When I wrote phoned in this code, I was focused on the bigger algorithm at hand … “pass the tests and move on.” But now, armed with metrics, I have justifiable cause to go a’hacking.

There are a number of things that need to be fixed, but let’s first take a look at what this code is supposed to do.

  1. The usage of SelectMany indicates in this context that we are iterating a child list of multiple EdgeGroups.
  2. An Edge is a Tuple<string & string>.
  3. The first predicate filter makes sure both elements are not “green” (whatever green means).
  4. We then check the dedupedEdges List to make sure a new version of the Tuple is not already in the list.
  5. We next check the dedupedEdges List to make sure the reversed Tuple is not in the list.
  6. Finally take the Tuple, decompose it, rebuild a new tuple and finally add it to the dedupedEdges List.

What, pray tell, could possibly be wrong here? Let’s go through each step and see if we can’t make this better, shall we?
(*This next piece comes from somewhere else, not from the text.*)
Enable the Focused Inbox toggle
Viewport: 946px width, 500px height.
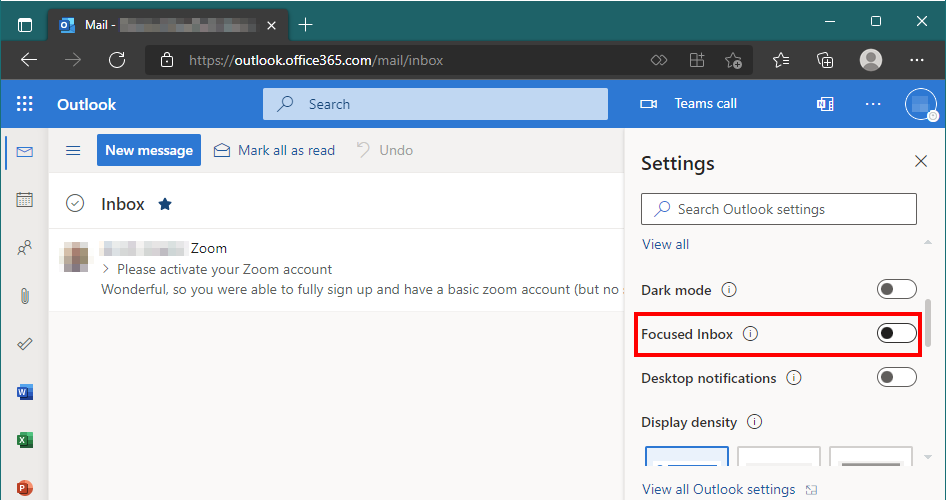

Well the first step is to not use a crappy data structure. What we need here is a Set, someplace where we can only stick 1 of an item and not end up with any duplicates. Additionally, we need to do fast lookups into the data structure to make sure the reversed tuple is not present. Hello, HashSet.
Let’s see what this code looks like after a refactor:

var dedupedEdges = new HashSet<Tuple<string, string>>(); 
foreach (var edge in edgeGroups.SelectMany(x => x.EdgeList)
    .Where(x => !x.Item1.IsGreen() || !x.Item2.IsGreen()) 
    .Where(edge => !idIncludedEdges.Contains( 
        new Tuple<string, string>(edge.Item2, edge.Item1)))) 
    { 
    dedupedEdges.Add(edge); 
    }

The loop still does the original predicate on green-ness; but now, we are doing do a highly performant lookup on the reverse tuple construct and finish by blindly tossing the filtered items at the HashSet which will ensure uniqueness for us.

Is this perfect? Nope. Could it be better? Sure. Do I care? Nope.

I get paid to write code … hopefully, a lot of code. If I can produce that code quickly great! If that code is quick itself, greater sill!
If someone else can understand my quickly generated, quick code - I can stop for the day, as I have succeeded.

So, the totally unscientific performance boost from this refactor … 1753ms … to an average of 5ms over 10 iterations.

Core Takeaway:

  1. You can do “some” performance work during development without hindering forward progress.
  2. If you chose to do performance during active development, keep your efforts reasonable.
  3. Deep dives while you are still developing an algorithm are distracting.
  4. Often you can make huge performance gains without changing the shape of the code.
  5. You will write crappy code and 90% of the time … thats OK.
  6. Know that you write crappy code, own it, hunt for it, fix it.